Only the line containing "The width and height of the screenshot is (1280, 800)." and those after it, up to the end of the records below, are to be set down, exactly as written.
*** Opening of Data under study ***
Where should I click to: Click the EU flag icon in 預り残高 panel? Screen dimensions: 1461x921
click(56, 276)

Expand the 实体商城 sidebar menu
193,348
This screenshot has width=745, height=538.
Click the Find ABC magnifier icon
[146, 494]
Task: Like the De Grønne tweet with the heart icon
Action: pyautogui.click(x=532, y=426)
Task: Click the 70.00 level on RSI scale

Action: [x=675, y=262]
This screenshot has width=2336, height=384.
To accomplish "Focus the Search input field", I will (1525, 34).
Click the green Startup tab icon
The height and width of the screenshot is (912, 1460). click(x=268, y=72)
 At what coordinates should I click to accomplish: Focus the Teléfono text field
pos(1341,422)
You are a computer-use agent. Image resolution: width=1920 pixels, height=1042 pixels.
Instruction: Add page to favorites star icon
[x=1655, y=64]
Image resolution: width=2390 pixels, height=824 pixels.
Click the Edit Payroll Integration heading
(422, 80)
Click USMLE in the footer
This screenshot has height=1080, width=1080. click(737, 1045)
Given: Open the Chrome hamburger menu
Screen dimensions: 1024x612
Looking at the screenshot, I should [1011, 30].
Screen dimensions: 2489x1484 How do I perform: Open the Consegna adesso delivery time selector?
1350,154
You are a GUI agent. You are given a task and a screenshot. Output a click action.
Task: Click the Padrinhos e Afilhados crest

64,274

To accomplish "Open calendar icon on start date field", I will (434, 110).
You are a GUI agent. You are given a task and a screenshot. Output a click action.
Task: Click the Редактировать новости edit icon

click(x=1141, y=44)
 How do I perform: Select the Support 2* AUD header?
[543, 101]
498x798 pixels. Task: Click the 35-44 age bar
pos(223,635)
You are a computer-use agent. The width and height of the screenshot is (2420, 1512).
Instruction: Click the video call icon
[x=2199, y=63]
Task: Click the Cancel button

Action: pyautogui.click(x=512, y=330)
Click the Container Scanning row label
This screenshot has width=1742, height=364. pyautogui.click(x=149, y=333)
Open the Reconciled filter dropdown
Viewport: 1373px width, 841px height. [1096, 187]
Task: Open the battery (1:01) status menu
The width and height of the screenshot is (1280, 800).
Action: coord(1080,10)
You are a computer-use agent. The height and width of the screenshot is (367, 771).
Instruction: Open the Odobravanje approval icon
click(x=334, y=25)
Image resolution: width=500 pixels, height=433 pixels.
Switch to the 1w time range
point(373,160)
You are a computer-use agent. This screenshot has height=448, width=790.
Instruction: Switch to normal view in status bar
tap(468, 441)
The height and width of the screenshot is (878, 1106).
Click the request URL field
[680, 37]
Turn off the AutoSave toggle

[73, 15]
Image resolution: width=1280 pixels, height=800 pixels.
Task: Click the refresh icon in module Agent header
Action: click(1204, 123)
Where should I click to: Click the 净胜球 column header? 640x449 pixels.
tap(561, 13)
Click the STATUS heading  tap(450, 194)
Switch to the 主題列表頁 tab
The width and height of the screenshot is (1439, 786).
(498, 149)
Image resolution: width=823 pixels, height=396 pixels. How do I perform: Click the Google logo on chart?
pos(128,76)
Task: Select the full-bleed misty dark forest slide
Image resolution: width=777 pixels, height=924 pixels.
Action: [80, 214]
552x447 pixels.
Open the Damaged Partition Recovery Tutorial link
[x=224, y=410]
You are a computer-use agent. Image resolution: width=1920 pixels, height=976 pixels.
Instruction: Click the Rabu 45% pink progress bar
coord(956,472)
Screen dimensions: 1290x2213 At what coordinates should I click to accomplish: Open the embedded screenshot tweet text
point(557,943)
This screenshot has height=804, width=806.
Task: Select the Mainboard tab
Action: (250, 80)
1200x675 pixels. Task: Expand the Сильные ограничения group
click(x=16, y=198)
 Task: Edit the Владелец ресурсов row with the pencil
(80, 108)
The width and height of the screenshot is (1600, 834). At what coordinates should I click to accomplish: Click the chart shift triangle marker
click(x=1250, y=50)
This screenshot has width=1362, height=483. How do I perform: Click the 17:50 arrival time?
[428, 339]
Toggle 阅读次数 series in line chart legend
*** Close of Data under study ***
Exercise answer
The width and height of the screenshot is (1280, 800).
Action: coord(1080,10)
You are a computer-use agent. The height and width of the screenshot is (367, 771).
Instruction: Open the Odobravanje approval icon
click(x=334, y=25)
Image resolution: width=500 pixels, height=433 pixels.
Switch to the 1w time range
point(373,160)
You are a computer-use agent. This screenshot has height=448, width=790.
Instruction: Switch to normal view in status bar
tap(468, 441)
The height and width of the screenshot is (878, 1106).
Click the request URL field
[680, 37]
Turn off the AutoSave toggle

[73, 15]
Image resolution: width=1280 pixels, height=800 pixels.
Task: Click the refresh icon in module Agent header
Action: click(1204, 123)
Where should I click to: Click the 净胜球 column header? 640x449 pixels.
tap(561, 13)
Click the STATUS heading  tap(450, 194)
Switch to the 主題列表頁 tab
The width and height of the screenshot is (1439, 786).
(498, 149)
Image resolution: width=823 pixels, height=396 pixels. How do I perform: Click the Google logo on chart?
pos(128,76)
Task: Select the full-bleed misty dark forest slide
Image resolution: width=777 pixels, height=924 pixels.
Action: [80, 214]
552x447 pixels.
Open the Damaged Partition Recovery Tutorial link
[x=224, y=410]
You are a computer-use agent. Image resolution: width=1920 pixels, height=976 pixels.
Instruction: Click the Rabu 45% pink progress bar
coord(956,472)
Screen dimensions: 1290x2213 At what coordinates should I click to accomplish: Open the embedded screenshot tweet text
point(557,943)
This screenshot has height=804, width=806.
Task: Select the Mainboard tab
Action: (250, 80)
1200x675 pixels. Task: Expand the Сильные ограничения group
click(x=16, y=198)
 Task: Edit the Владелец ресурсов row with the pencil
(80, 108)
The width and height of the screenshot is (1600, 834). At what coordinates should I click to accomplish: Click the chart shift triangle marker
click(x=1250, y=50)
This screenshot has width=1362, height=483. How do I perform: Click the 17:50 arrival time?
[428, 339]
Toggle 阅读次数 series in line chart legend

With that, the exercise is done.